Larry Moniz (larrymoniz) You have an interesting method and, based on what you say, it's effective for you. Great. That's half the secret of developing a story, at least from my viewpoint. The other half involves someone actually sitting down at the keyboard and forcing themselves to compose a scene/paragraph/chapter/whatever. Once something is down, it's merely polishing that's needed.


message 38: by POW (new)

POW | 43 comments For me, writer's block is like trying to smash open a coconut. If you're not getting into your story, attack it from a slightly different angle, but stick at it and type.
At least that's what I do.
POW


message 39: by Eryn (new)

Eryn Lockhart (ErynLockhart) | 20 comments I don't generally get over writer's block...I work around it. Sometimes, I'm just burned out on a particular story, and anything I write on it until I get that zing back will be sub-standard. So, rather than hack away at pages of prose that I know I'm going to can later, I'll work on a different story.

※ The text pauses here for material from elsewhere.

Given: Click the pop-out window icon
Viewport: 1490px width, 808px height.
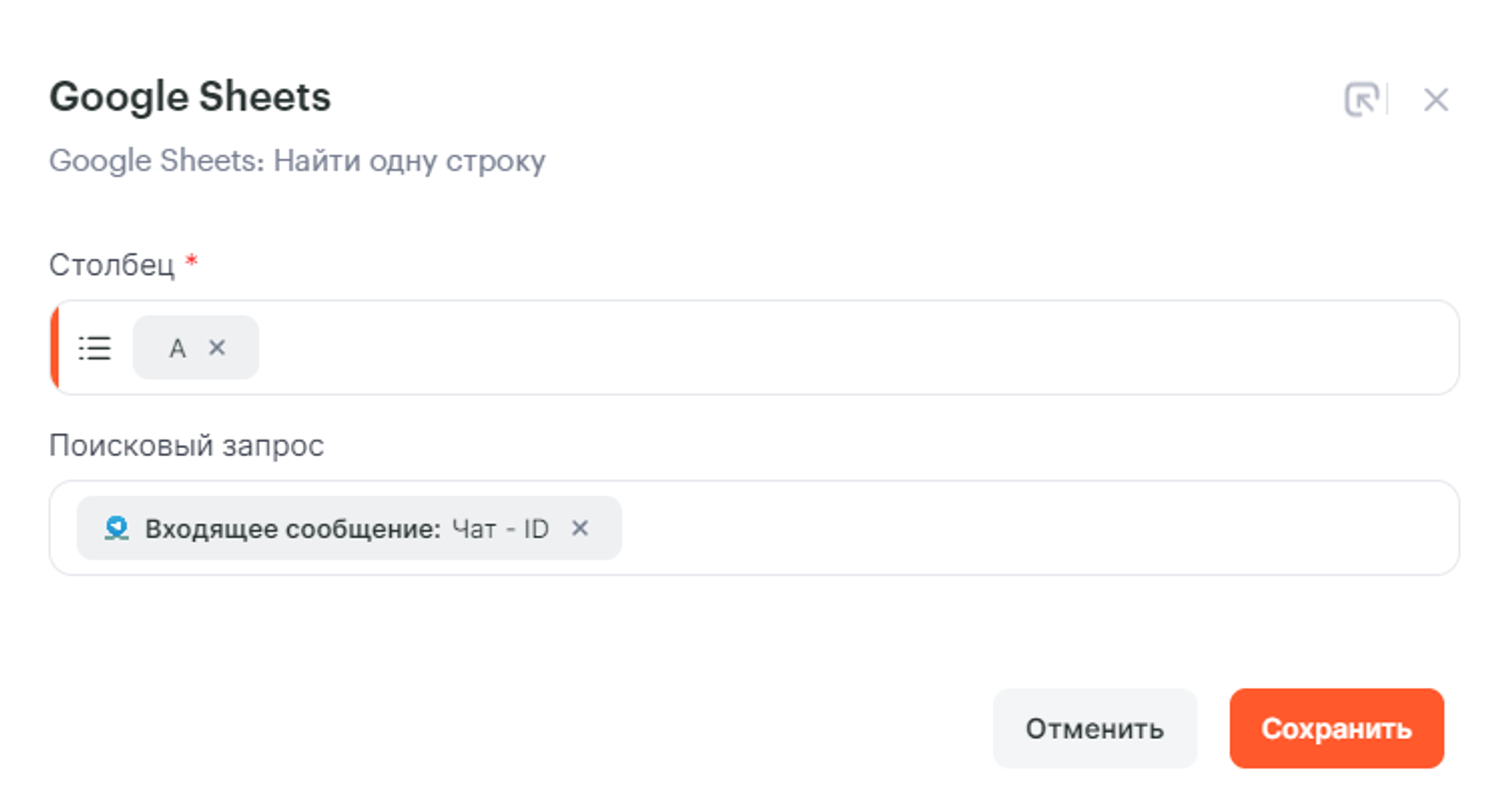Looking at the screenshot, I should coord(1360,99).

If writers block hits, I simply move on to a different project.

I may need a break from one story, but I don't need a break from all of them. There's always something I want to write about, and on the days when that doesn't happen to be the manuscript I first open in MS Word, I'll simply pull up the reserves. It's a divide and conquer approach that works for me. Admittedly, one of the main reasons it works is possibly because I'm an independent author. I write stories under my own deadlines, but I get them done just the same :)


message 40: by [deleted user] (last edited Oct 01, 2011 07:38AM) (new)

The way I get over writer's block -- wait until it passes.

Like most others, I have read books on writing and tried what seems like a million different things to get rid of my bouts of writer's block. But, no matter what technique I may try -- writing a little at a time, writing a different story, sitting down and furiously typing something -- the story never turns out right. I end up hating what I wrote, every time.

So, I wait. I go online and do some marketing. I chat with friends. I read a book that isn't mine. I edit over what I have written.

But I don't write anything new, don't push it. And then usually, a few days later, I have a writing bug again. Sometimes, you just can't push it.